* [DIRECTIONS FOR THIS TASK]: Produce a word-for-word copy of the lines from the one that contains "Where should I" to the final line of the data below, with all pictures dropped.
DATA FOR THIS TASK below:
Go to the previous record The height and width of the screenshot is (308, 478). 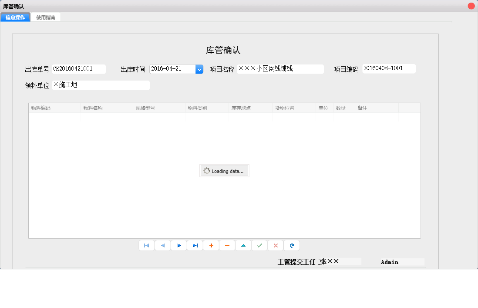162,245
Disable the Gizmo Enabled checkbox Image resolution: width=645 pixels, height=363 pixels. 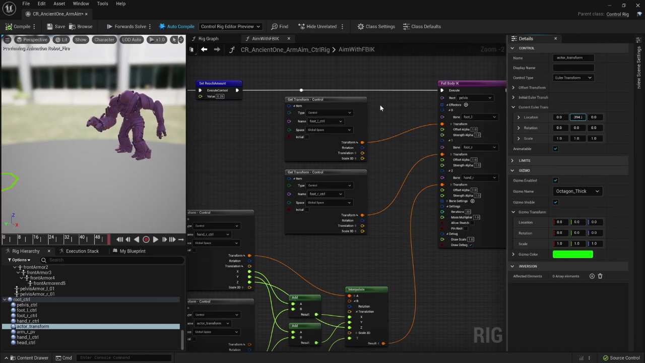555,180
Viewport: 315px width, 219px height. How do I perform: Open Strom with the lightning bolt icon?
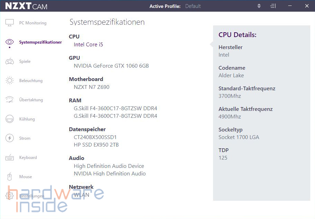point(10,138)
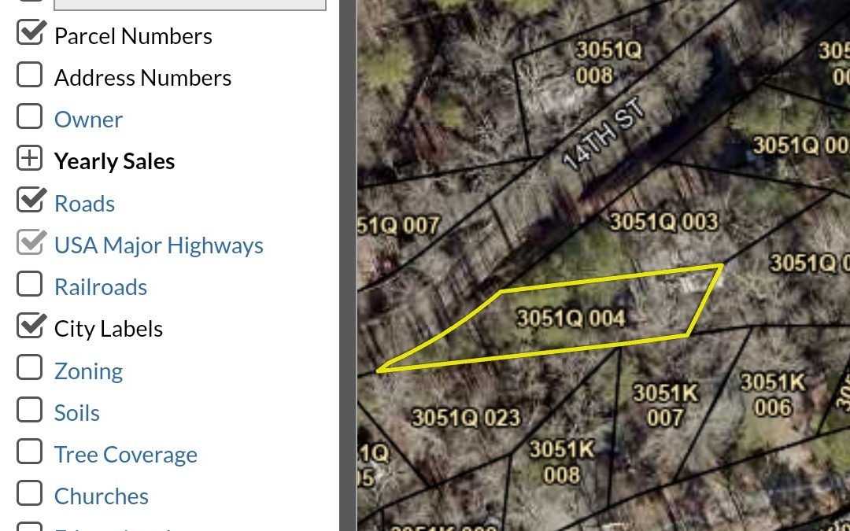Expand the Yearly Sales group
Image resolution: width=850 pixels, height=531 pixels.
(x=30, y=159)
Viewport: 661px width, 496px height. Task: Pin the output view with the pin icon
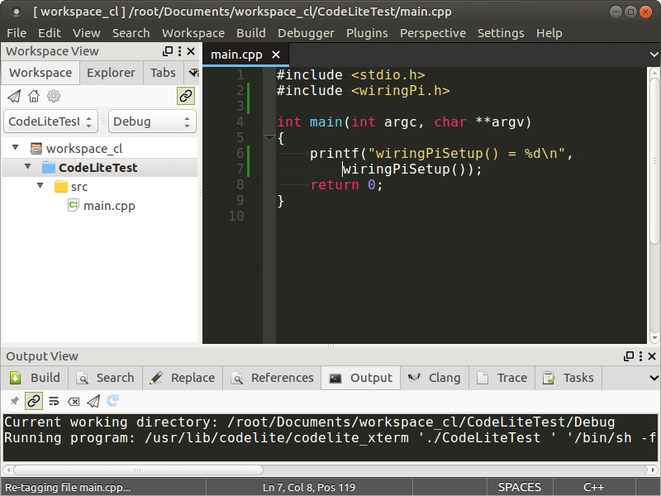(x=14, y=401)
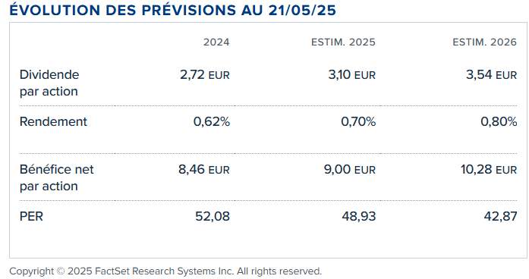Click the ÉVOLUTION DES PRÉVISIONS heading

(173, 10)
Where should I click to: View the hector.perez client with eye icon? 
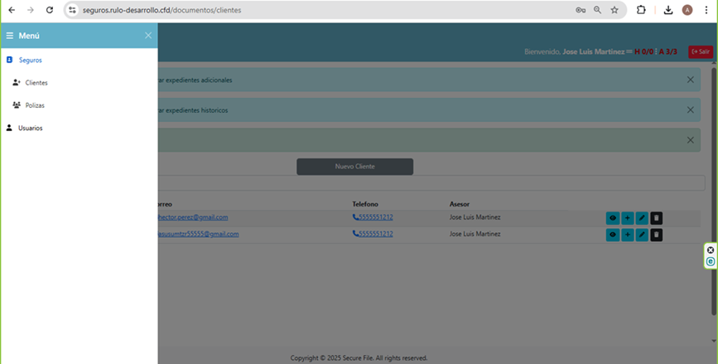[x=613, y=218]
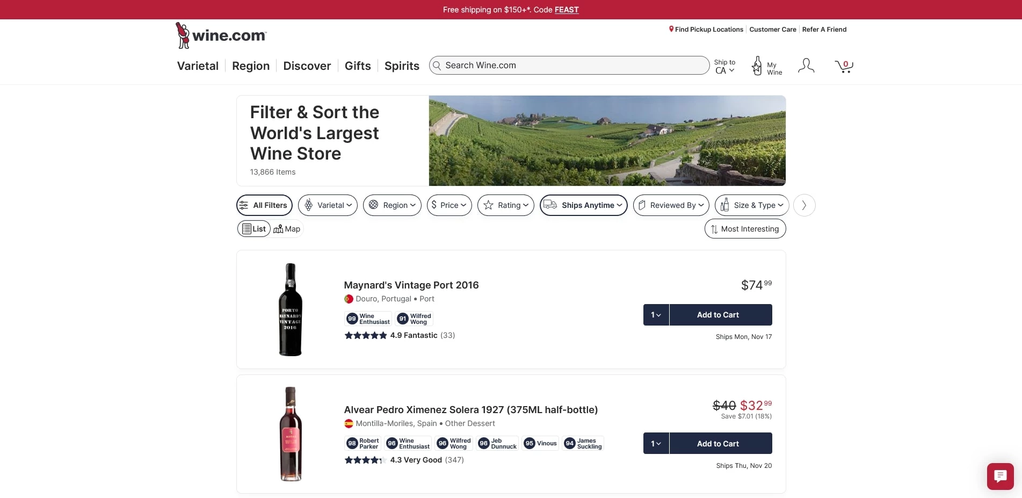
End of DATA FOR THIS TASK.
* [WRITTEN RESPONSE]:
Where should I click to: View the hector.perez client with eye icon? 
[x=613, y=218]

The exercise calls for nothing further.